体幹が強く、一度の強打で形勢を逆転できるバックハンドも得意。その豪快でパワー溢れるグラウンドストローク、両サイドからウィナーを打つことが出来るのが持ち味だ。サーブも非常に強力で、最速サービス記録歴代10位の201km/h(125マイル)、また様々なスピンサーブも打て、緩急をつけることができる。彼女の凄みを確実に試合で出せるようにしたのが、コーチのサーシャについてからだった。70位前後で低迷するのを理解できない、女子選手が200km/hクラスの高速サーブを打てるパワーがあるなら、黙っていてもトップ30圏内に入れる可能性があると説いて、緊張屋の彼女をリラックスさせて、プレーに自信を与えた。その結果、中南米の最貧国ハイチではテニス選手の人口は少ないので、大坂の活躍は地元メディアが連日大きく報じ、試合も生中継しているという。どこにとっても、彼女のゆかりの地では若い女性の世界的活躍を我がことのように喜びにしている。
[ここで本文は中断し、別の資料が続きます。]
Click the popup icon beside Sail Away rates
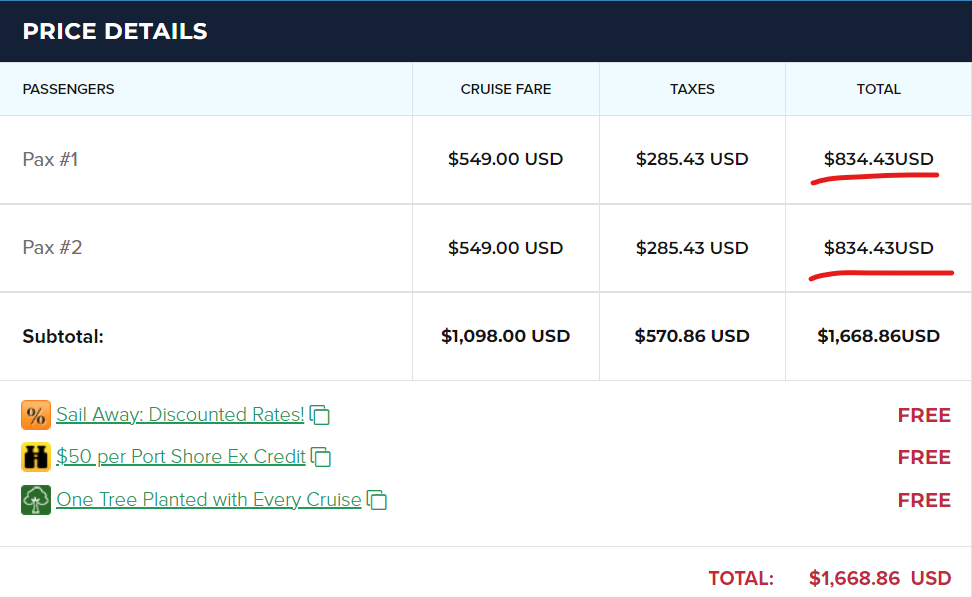The image size is (972, 597). point(320,415)
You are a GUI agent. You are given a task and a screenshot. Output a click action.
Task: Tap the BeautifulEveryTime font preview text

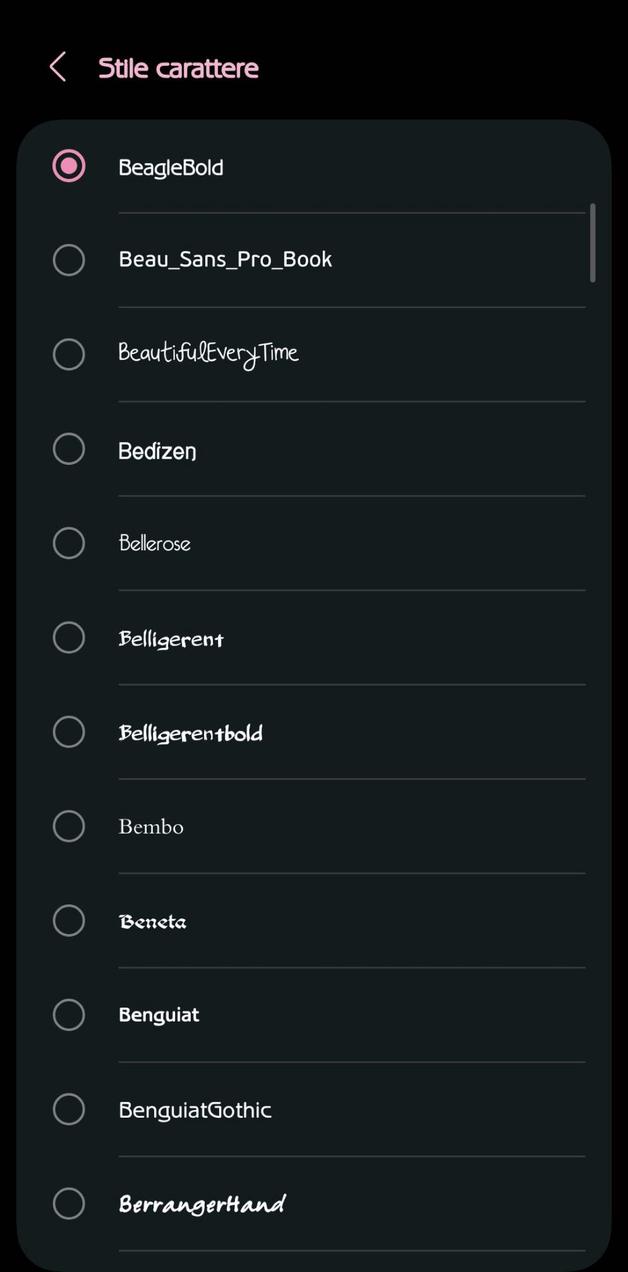(x=208, y=352)
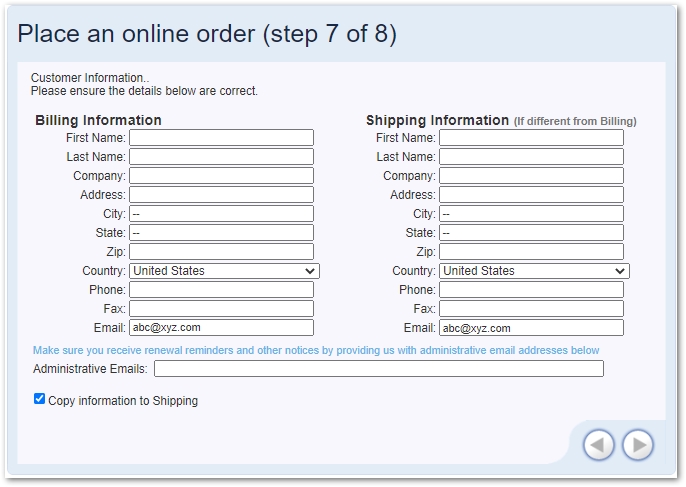Click the Billing Last Name field
Screen dimensions: 686x487
[221, 157]
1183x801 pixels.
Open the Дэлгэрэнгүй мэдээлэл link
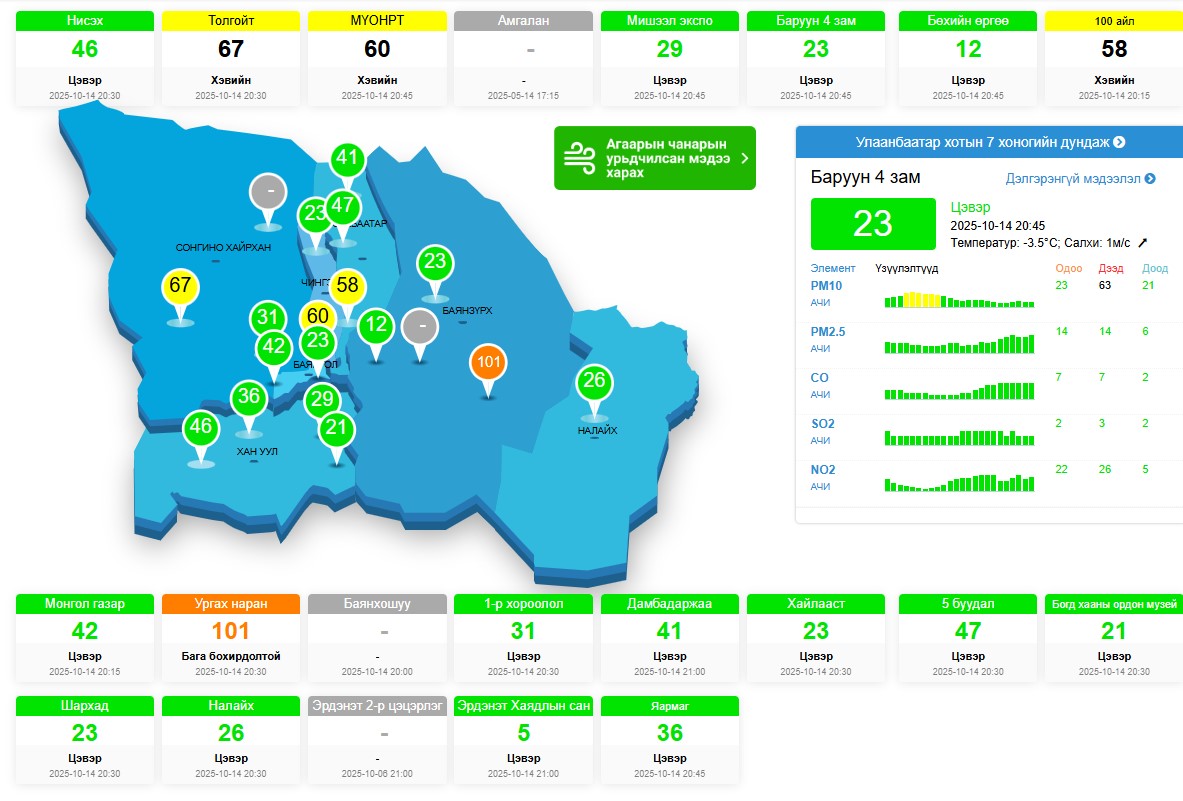(1080, 179)
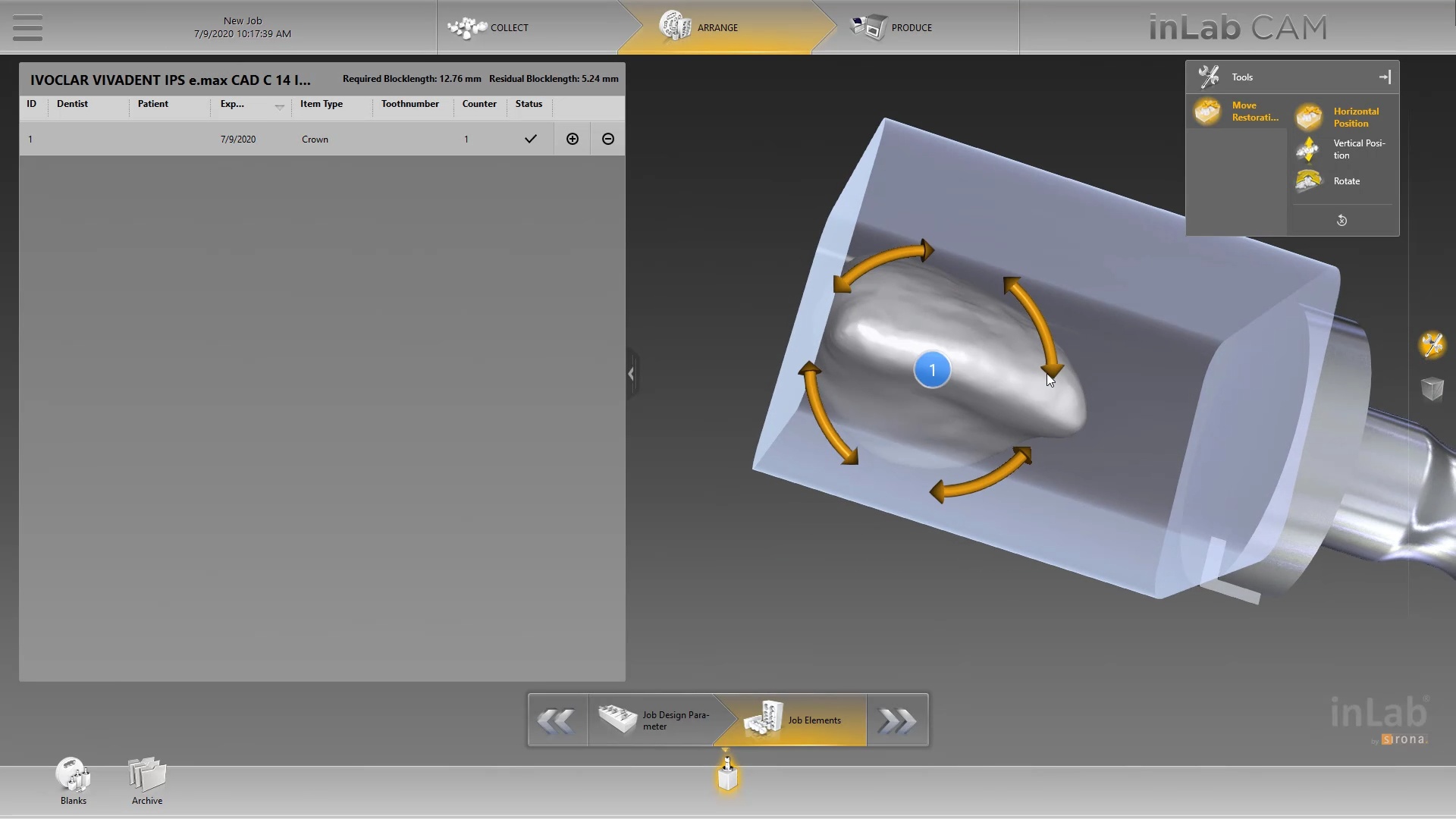The height and width of the screenshot is (819, 1456).
Task: Expand the Arrange workflow stage tab
Action: pyautogui.click(x=718, y=27)
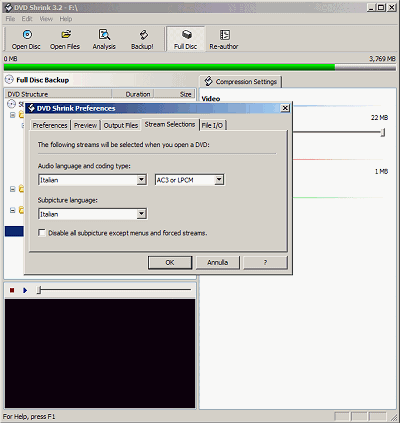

安室ちゃんが、十代で活躍してアムラーとして崇められ、多くのファンを得たことで、沖縄は華を持った。日本の周辺ではなく、メッカになった。彼女のひたむきな賢さ、やり遂げる意思、スマートなインタビューのあしらい、若くして自然にできているのは生来の才能というものなのか、のびやかで素敵な十代であり、そのまま40台にいたった。きっと彼女たちには守護神がついている、だからスターなのだろう。
大坂なおみ、昨年9月、全米オープンを日本勢として初めて制覇し、歴史的快挙を成し遂げた。現在、なおみは全豪オープンで準決勝に進み、世界ランクで伊達、錦織圭(日清食品)を超えて、日本人最高の3位以内になることを確定させた。世界ランキング一位に大手をかけるのも春を待たずありそうだ。